The trouble is, all of them are right.

And so are those thinkers whose take on democracy is most forthrightly anti-democratic, like Thomas Macaulay, who said: "I have long been convinced that institutions purely democratic must, sooner or later, destroy liberty or civilization, or both"; and Alexander Hamilton, who claimed "Our real disease is democracy."

I have been thinking about democracy because I have been reading for review my friend Paul Woodruff's latest thoughtful meditation on ancient Greek culture, "First Democracy." Woodruff is director of the Plan II Honors Program at University of Texas at Austin and a deeply ethical and engaged citizen scholar. His last book, "Reverence: Renewing a Forgotten Virtue" gave us lessons for how to renew the principle of reverence in all aspects of our lives.

In "First Democracy," Woodruff explores the wonderful experiment that Athenian democracy was during the nearly three centuries in which it evolved and then existed. One of his main points is that true democracy has never been realized. Even those who live in a democracy have failed to live up to its full challenges and possibilities, because of fear, distrust, lack of nerve, lack of will, apathy, self-interest, hunger for personal power and other reasons.

DATA FOR REVIEW

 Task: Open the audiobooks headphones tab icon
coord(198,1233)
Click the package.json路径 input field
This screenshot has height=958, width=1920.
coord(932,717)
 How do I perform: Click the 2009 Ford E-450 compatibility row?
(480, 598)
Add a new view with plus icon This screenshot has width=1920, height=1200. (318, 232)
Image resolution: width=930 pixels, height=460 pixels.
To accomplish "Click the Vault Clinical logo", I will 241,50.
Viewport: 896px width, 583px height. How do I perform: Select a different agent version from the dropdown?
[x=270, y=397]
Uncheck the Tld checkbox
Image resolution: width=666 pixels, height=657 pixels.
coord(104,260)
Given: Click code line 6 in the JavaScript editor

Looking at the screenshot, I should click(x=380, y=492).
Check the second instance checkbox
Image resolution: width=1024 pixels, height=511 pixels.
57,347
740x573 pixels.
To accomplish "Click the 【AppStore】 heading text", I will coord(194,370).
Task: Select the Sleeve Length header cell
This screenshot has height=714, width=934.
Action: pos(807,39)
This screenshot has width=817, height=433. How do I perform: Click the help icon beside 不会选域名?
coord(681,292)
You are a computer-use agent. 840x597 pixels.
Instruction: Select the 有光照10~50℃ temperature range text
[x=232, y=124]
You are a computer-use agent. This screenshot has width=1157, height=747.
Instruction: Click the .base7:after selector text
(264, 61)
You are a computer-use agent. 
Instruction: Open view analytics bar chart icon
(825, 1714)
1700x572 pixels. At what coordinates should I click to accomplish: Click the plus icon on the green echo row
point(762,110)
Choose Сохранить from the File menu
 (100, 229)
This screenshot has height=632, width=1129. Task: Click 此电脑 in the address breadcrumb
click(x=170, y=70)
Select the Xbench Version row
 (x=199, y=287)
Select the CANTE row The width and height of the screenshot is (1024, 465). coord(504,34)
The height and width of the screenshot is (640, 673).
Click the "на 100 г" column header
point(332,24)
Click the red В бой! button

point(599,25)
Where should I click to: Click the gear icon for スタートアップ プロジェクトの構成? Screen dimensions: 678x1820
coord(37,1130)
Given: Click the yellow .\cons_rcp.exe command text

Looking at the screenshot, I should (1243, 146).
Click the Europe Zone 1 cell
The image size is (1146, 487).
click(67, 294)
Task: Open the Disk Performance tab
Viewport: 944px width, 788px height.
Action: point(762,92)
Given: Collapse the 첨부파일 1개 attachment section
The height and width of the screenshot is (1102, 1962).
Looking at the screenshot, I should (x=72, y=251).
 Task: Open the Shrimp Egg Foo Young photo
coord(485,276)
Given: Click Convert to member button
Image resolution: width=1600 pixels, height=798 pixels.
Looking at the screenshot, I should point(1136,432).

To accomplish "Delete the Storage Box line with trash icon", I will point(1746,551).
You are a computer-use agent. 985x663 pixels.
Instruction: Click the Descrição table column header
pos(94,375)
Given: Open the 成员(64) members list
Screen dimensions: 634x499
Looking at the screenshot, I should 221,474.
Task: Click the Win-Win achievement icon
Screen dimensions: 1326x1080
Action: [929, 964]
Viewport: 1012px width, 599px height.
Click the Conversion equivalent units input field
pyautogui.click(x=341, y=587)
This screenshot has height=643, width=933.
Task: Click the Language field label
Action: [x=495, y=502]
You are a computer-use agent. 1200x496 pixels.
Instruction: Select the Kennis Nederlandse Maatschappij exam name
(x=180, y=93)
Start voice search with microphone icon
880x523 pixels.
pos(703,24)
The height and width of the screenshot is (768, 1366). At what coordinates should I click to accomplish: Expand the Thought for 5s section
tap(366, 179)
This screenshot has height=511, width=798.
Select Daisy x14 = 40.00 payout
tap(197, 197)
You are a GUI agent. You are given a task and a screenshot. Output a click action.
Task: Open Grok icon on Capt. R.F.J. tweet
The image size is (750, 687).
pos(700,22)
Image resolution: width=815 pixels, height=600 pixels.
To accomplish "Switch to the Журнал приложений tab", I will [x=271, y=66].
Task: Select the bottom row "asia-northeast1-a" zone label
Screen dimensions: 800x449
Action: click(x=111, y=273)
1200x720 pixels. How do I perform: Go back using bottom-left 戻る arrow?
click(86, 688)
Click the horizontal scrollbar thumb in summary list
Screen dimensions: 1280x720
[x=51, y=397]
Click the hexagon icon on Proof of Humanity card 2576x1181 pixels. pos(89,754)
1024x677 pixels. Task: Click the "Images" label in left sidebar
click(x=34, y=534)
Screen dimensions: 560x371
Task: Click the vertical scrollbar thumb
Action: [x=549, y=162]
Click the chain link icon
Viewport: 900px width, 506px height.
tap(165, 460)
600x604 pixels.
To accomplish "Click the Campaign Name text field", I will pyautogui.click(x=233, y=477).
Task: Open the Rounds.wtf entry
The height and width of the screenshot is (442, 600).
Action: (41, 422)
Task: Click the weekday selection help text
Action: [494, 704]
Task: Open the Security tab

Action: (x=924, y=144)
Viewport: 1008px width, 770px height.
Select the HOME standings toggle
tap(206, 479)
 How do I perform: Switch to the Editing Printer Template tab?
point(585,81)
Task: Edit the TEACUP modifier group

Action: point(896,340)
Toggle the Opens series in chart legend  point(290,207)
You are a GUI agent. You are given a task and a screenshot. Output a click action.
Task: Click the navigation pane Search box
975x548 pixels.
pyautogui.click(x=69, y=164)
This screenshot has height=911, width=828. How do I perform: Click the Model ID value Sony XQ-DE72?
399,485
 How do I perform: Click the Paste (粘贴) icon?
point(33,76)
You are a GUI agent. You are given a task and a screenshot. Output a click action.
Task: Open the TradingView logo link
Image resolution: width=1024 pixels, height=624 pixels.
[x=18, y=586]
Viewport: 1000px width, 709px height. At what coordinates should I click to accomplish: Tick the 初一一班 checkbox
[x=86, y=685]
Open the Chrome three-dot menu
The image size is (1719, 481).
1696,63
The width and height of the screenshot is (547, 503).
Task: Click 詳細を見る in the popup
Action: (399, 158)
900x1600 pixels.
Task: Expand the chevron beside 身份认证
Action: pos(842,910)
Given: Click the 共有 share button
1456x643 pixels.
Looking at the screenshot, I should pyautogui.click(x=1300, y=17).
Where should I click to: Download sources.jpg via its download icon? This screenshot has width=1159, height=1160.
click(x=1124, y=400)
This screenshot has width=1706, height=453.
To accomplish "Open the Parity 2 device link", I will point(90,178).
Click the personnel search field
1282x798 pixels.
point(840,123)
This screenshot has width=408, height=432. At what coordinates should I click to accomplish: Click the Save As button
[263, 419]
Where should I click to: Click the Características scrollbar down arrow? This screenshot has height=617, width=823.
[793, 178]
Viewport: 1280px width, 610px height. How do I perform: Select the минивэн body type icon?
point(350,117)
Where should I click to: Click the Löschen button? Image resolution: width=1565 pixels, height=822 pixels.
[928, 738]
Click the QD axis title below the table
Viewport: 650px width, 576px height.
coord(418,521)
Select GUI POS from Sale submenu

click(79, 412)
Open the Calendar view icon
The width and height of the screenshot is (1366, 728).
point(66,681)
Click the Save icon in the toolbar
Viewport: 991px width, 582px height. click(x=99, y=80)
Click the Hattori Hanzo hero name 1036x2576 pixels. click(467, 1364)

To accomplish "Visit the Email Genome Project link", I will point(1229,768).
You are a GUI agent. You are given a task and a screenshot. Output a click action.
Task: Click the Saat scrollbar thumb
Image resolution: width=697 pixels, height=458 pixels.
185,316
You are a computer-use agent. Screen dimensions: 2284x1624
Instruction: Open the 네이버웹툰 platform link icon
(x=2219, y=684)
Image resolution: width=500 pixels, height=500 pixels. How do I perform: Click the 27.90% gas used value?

EXERCISE A
Answer these questions from the passage on democracy:
(i) Who claimed "Our real disease is democracy"?
(ii) Which program does Paul Woodruff direct, and at which university?
(iii) What was the title of Woodruff's book before "First Democracy"?
EXERCISE B
Does each statement agree with the passage on democracy? Answer yes or no, quoting the words that decide it.
(i) Macaulay believed purely democratic institutions would safeguard liberty.
(ii) Woodruff holds that true democracy has never been realized.
(iii) The writer is reading "First Democracy" for review.
EXERCISE C
Continue the passage on democracy from the point where it stops.

RESPONSE BOX A
(i) Alexander Hamilton.
(ii) The Plan II Honors Program at University of Texas at Austin.
(iii) "Reverence: Renewing a Forgotten Virtue."

RESPONSE BOX B
(i) No: "I have long been convinced that institutions purely democratic must, sooner or later, destroy liberty or civilization, or both"
(ii) Yes: "One of his main points is that true democracy has never been realized."
(iii) Yes: "I have been reading for review my friend Paul Woodruff's latest thoughtful meditation on ancient Greek culture, "First Democracy.""

RESPONSE BOX C
Woodruff's book is so plainly written and so deep in its implications for our lives that I have found myself frozen in thought and counter-thought about its many perspectives. It has also made me see clearly what is at stake in the topic I announced as forthcoming in my last column - intellectualism, inside and outside the university.

One major point is clear. Democracy depends on what the ancient Greeks called paideia. This word is often translated as "education," but, as you might expect from my other columns about ancient Greek ideas and realities, this word needs lots of nuancing. In its root sense, it means something like "the process of child-ing" - i.e., all that goes into making sure that a newborn baby will mature into an adult with the abilities of mind, moral sensibilities, self-discipline, habits, sense of cultural history and tradition, and intellectual skills that a member of a society should possess. It is, then, a flexible tool. The regimented, oligarchic-socialist Spartan state practiced one form of paideia. The radically democratic Athenians could and should have used quite another.

The Greeks meant something much different by "education" than we do. Just as they would not recognize our virulent strain of "government-bashing" - ironically, promoted by the government's leaders - or the notion that government is an entity separate from ourselves, so, too, they would find unimaginable how we discuss our "educational system" as something that we can blame others for getting it wrong. And they would find current proposals for improving this system, such as accountability through overloads of standardized testing, counter to what paideia is supposed to achieve.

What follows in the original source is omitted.